NBC Chairman Vincent Mesolella said the eventual completion of the Phase Three tunnel will be followed by the construction of a park to benefit residents of East Providence, Central Falls and Pawtucket with cycle paths, views of the estuary and recreational and educational areas.
“Citizens will certainly see the benefits of this project, both environmentally and economically,” said Mesolella.
NBC operates Rhode Island’s two largest wastewater treatment facilities, Fields Point in Providence and Bucklin Point in East Providence, which together treat more than 30 billion gallons of wastewater per year. Combination sewerage systems can treat sewage and storm water during heavy rains. The new CSO tunnel starting at Pawtucket will run for 2.2 miles and provide a 65 million gallon capacity to hold water and sewage resulting from overflows in inclement weather until the liquid can be processed.
“It will hold back sewage overflows from the storms currently flowing into the Seekonk and Blackstone rivers,” NBC director of public affairs Jamie Samons said of the tunnel from much of School Street.
“It will greatly improve the quality of the water in these rivers, make the communities safer and healthier and it will also have effects on the bay,” she said.

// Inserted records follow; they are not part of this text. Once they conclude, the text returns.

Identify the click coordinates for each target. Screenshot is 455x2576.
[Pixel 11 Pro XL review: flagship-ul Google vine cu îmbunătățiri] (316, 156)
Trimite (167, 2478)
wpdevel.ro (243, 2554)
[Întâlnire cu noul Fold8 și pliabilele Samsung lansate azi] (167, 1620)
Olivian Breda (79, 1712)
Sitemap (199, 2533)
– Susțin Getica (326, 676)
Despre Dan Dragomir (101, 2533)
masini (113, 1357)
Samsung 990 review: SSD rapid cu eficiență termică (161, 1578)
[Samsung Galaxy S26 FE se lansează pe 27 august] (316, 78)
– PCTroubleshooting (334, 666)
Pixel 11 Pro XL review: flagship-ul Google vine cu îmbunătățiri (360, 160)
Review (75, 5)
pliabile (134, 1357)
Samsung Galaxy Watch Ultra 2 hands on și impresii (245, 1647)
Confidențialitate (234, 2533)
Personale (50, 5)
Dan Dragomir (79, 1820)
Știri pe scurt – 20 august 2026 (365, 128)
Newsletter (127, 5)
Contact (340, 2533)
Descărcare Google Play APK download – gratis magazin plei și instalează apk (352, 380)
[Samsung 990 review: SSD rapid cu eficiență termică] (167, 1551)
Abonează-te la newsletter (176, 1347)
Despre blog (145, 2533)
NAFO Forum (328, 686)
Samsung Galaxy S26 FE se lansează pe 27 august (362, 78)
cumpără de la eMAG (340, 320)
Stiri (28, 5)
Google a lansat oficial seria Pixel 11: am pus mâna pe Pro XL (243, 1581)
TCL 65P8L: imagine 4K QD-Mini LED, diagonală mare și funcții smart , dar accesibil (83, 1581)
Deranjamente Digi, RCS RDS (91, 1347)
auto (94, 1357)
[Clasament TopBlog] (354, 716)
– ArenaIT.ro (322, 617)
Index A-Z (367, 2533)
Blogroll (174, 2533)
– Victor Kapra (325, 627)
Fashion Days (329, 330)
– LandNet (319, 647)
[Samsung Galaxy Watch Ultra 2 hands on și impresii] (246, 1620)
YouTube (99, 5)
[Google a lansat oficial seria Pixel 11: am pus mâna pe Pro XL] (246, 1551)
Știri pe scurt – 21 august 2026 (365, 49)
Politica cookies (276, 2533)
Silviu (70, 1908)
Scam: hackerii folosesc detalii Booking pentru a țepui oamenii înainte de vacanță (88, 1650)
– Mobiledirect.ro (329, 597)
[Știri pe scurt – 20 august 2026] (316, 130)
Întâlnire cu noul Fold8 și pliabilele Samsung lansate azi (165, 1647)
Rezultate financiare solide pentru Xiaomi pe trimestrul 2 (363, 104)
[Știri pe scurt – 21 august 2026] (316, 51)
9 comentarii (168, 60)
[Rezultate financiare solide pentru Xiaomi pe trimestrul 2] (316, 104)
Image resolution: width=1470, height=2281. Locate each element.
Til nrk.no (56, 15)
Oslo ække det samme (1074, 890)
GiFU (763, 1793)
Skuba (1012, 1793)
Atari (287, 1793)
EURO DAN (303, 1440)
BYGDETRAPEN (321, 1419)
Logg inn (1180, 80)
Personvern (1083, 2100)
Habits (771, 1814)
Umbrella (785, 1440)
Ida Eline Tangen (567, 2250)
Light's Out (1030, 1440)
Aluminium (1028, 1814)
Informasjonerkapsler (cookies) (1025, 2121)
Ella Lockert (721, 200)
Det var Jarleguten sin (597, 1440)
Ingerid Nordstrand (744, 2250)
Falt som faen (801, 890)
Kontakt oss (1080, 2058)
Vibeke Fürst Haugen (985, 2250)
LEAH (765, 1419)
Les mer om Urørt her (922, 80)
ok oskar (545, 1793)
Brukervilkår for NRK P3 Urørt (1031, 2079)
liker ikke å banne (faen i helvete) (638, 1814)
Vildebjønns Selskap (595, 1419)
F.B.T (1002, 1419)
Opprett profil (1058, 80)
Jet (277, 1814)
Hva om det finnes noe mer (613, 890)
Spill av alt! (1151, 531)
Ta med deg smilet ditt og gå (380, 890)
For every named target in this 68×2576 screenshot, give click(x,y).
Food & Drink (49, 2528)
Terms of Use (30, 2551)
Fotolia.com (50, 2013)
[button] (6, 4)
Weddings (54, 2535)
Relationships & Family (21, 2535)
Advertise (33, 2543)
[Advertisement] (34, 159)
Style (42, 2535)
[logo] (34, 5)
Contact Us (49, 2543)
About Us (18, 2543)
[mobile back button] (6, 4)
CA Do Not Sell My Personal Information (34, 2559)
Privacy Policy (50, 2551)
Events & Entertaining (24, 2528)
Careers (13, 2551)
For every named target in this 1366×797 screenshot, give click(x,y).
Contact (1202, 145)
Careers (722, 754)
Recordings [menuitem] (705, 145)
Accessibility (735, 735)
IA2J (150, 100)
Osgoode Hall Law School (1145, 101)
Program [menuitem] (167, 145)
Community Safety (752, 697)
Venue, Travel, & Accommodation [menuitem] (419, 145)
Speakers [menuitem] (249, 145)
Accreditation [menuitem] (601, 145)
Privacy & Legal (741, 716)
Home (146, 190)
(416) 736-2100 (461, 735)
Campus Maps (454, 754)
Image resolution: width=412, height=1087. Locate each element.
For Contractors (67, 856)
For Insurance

The CSO project began with the approval in 1993 of three “deep rock” tunnels and seven underground storage facilities at a cost of nearly $ 470 million. The final phase of the project is expected to cost $ 836 million and be completed by 2027. Additional elements of Phase III, such as an interception gate and filter structure, will continue until 2041.
The company is the result of a consent agreement with the Rhode Island Department of Environmental Management (DEM) to address sewage overflows related to storms entering Narragansett Bay in violation of federal law of 1972. Water purification law.
The first phase of construction, completed in 2008, consisted of a tunnel and support facilities capable of diverting 1.1 billion gallons of water and wastewater to the Fields Point plant rather than flowing directly into the bay. by Narragansett. The second phase concluded in 2014 reduced discharges from 17 sewer overflows in the bay’s watershed.
Samons said employees call RestoredWaters RI’s underground tunnels “the biggest projects you’ll ever see.” Benefits are expected to include reopening shellfish fishing grounds and restored public spaces, such as a new beach in Sabin Point Waterfront Park along the Providence River in East Providence.